El adiestramiento de Irek empezó cuando el niño tenía siete años. Por lo que decía Magrody, a Leia enseguida le resultó obvio que el niño ya había sido adiestrado en el uso de la Fuerza y en las veloces y cómodas simplicidades del lado oscuro. El uso de los procedimientos de aprendizaje acelerado menos punitivos que Magrody había desarrollado para la estación orbital de Omwat permitió que a los doce años ya hubiera aprendido lo suficiente para obtener una licenciatura avanzada en física subelectrónica o un puesto como técnico motivador de androides…, a un coste que Leia, recordando las desesperadas medidas de aceleración del aprendizaje empleadas por Cray, apenas podía suponer.

«De vez en cuando un alimentador de árboles tiene un pequeño ataque de locura y se dedica a vagar por las calles de la ciudad rociando a los transeúntes…»

Cuando Jevax se lo había contado la noche anterior le había parecido francamente extraño, pero al comprender que un niño de doce o trece años de edad estaba desarrollando sus poderes para alterar el comportamiento de los androides, Leia se dio cuenta de que estaba tan claro como la luz del día.

«Visualiza los diagramas en tu mente», había dicho Roganda.

Leia pensó en las inteligencias mecánicas ocultas detrás de cada nave de la flota de la República, y volvió a estremecerse.

Chewbacca había reparado a Erredós y, obviamente, no había colócado el cableado de la misma manera…, y la consecuencia de ello fue que Irek perdió su poder sobre el androide.

«Han», pensó Leia con creciente desesperación. Tal como había hecho Drub McKumb, y aunque perdiera la vida intentándolo, tenía que avisarles del peligro al que se enfrentaban y explicarles cómo podían anular los poderes de Irek.

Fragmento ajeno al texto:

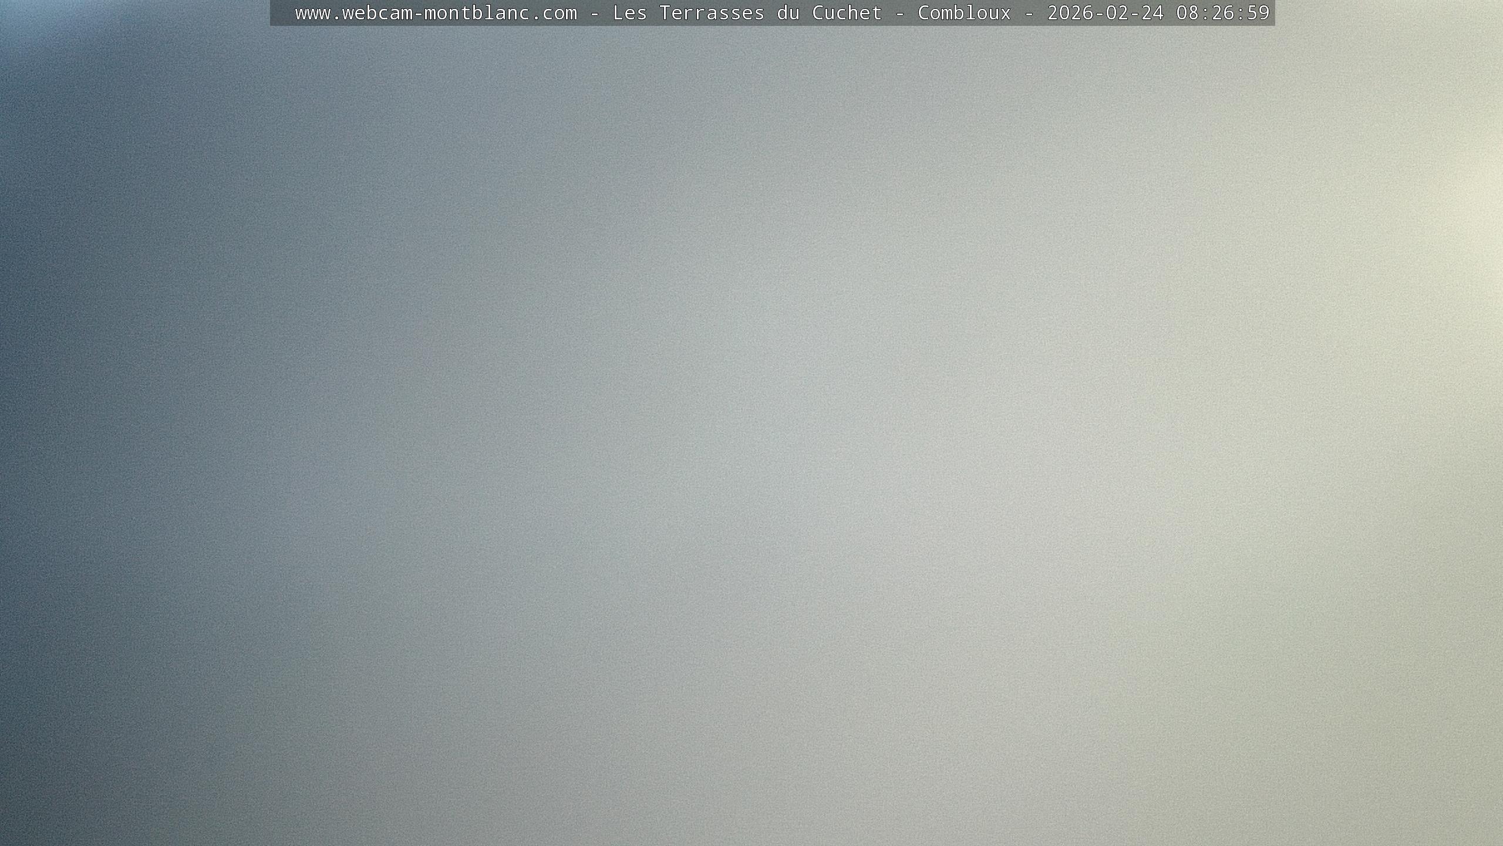Click the word 'du' in caption
This screenshot has width=1503, height=846.
pos(788,13)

«Están allí… Se están reuniendo… Os matarán a todos…»

Otro recuerdo de aquella noche en la recepción del Emperador volvió a su mente. La tía Celly —regordeta, con el rostro sonrosado y su ya algo canosa cabellera rubia enroscada en la clase de estructura lacada de remolinos, perlas y ondas artificiales que tan popular había sido hacía veinticinco años— se había llevado a Leia hasta un rincón de la gran sala para hablarle en un susurro de conspiradora.